Salah satu hal kecil yang menganggu saya menonton film ini adalah make-up dari anak-anak pemain bola Maluku itu. Ini fatal menurut saya, kadang make-up-nya sangat kelihatan kontras dengan kulit asli, leher mereka hitam sedangkan wajah mereka putih, bahkan kena matahari dan keringat membuat kelihatan dengan jelas. Kenapa ya ini tidak diperhatikan? apakah layar bioskop Cinema 21 saya yang salah? Smoga kedepannya lebih baik.

Saya sangat bangga, menghargai dan hormat kerja keras semuanya.
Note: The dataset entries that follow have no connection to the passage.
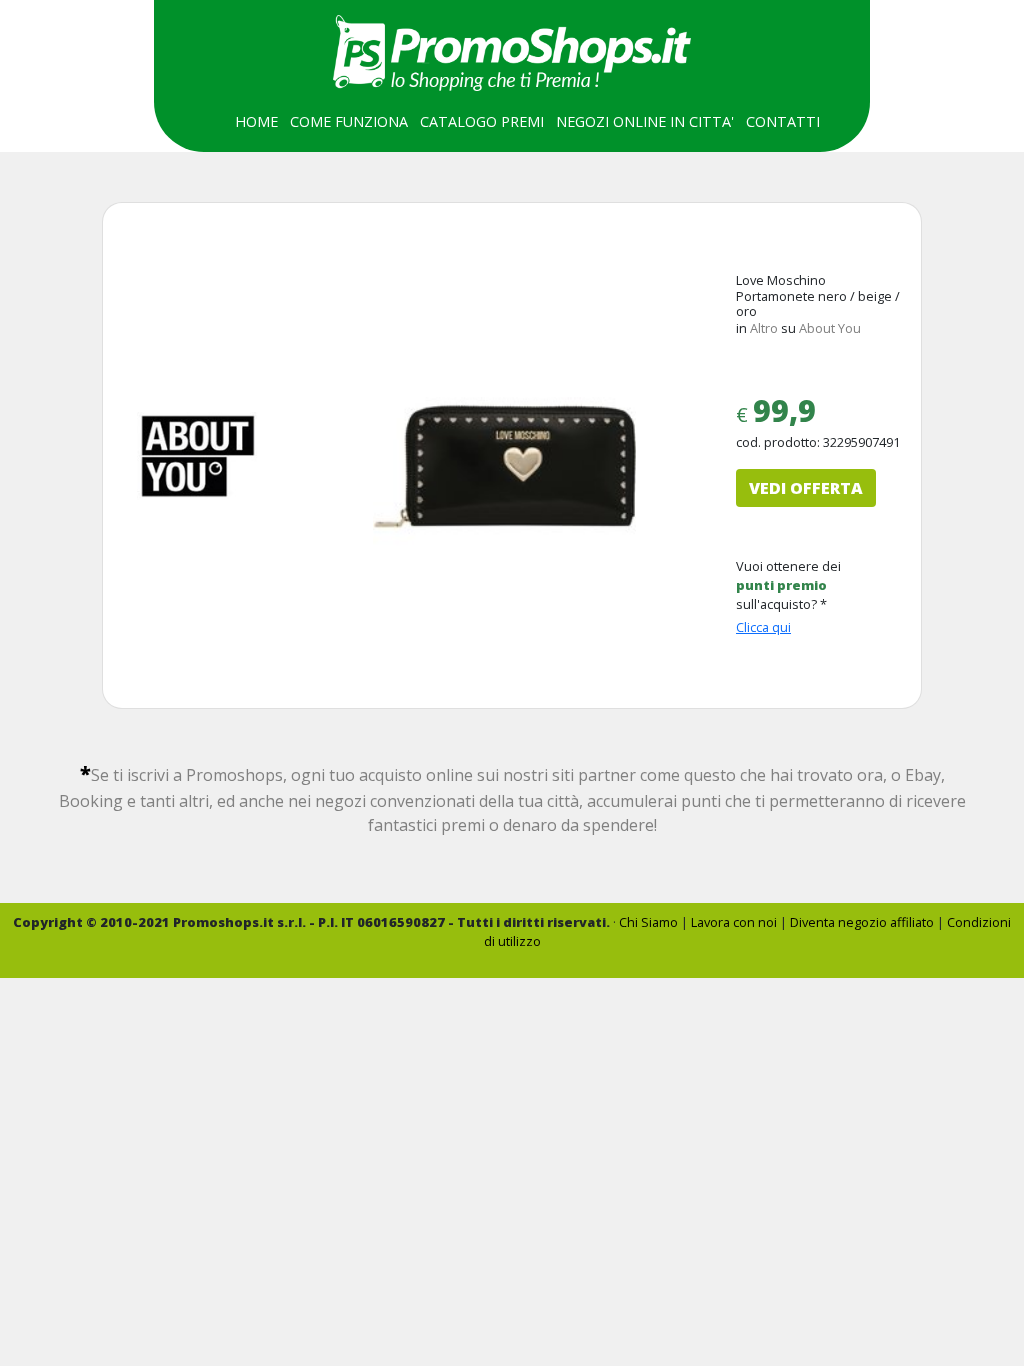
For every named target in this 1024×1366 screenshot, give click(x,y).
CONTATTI (783, 121)
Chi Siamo (648, 922)
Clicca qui (763, 627)
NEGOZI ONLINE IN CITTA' (645, 121)
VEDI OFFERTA (806, 488)
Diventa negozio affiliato (862, 922)
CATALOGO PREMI (482, 121)
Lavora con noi (734, 922)
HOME (256, 121)
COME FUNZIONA (349, 121)
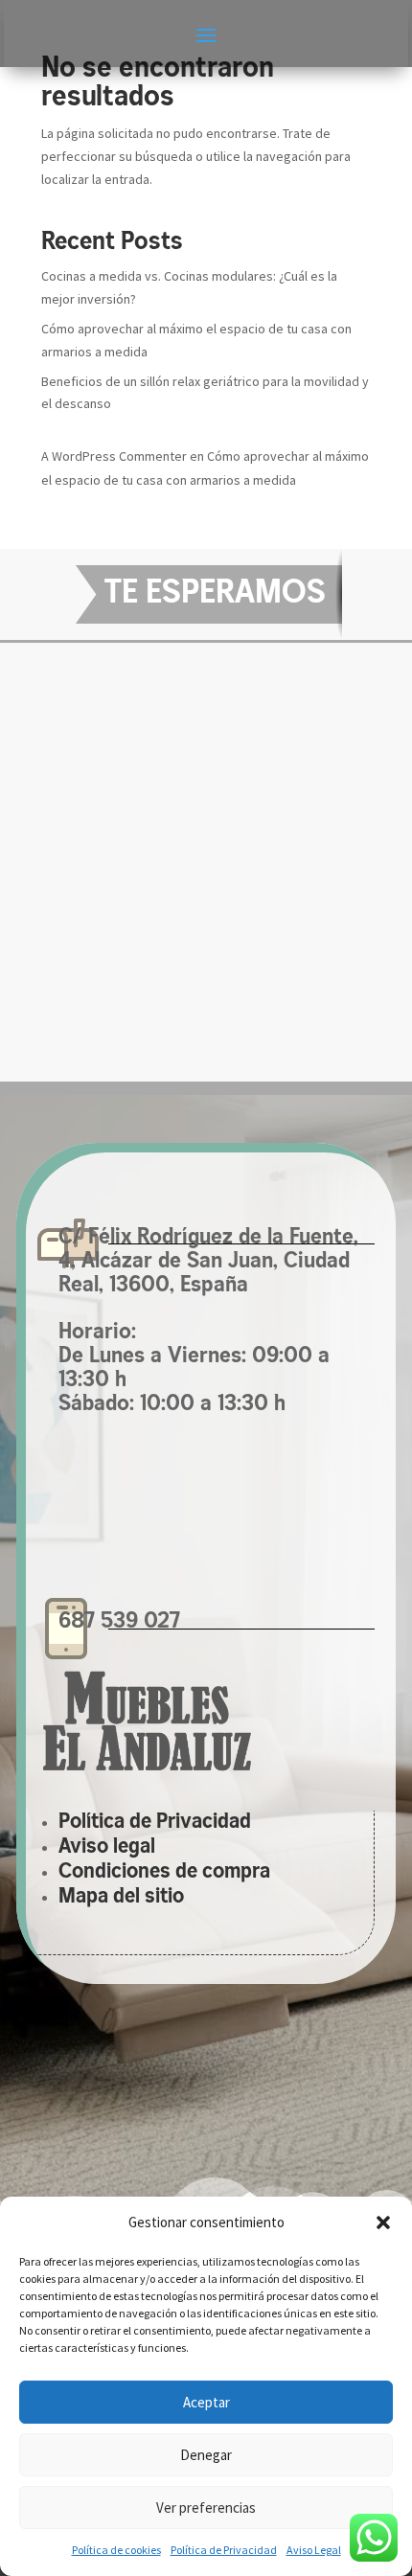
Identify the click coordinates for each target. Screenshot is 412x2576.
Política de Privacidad (224, 2549)
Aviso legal (106, 1847)
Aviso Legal (313, 2549)
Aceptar (206, 2402)
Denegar (206, 2455)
Luar biasa bung Glenn dkk. S'moga film ini membuka mata Indonesia bahwa Maluku itu ada, dan membuka mata orang Maluku, bahwa kita bertalenta, manfaatkan dan buat bangga Maluku. Terakhir kutip kata si Cicco, "Kalau beta tanya ose sapa, ose jawab apa?" 

"""BETA MALUKU"""


Komentar

Posting Komentar

Terima kasih kepada sobat sekalian yang sudah masuk ke blog ini. Jangan lupa untuk komentar ya.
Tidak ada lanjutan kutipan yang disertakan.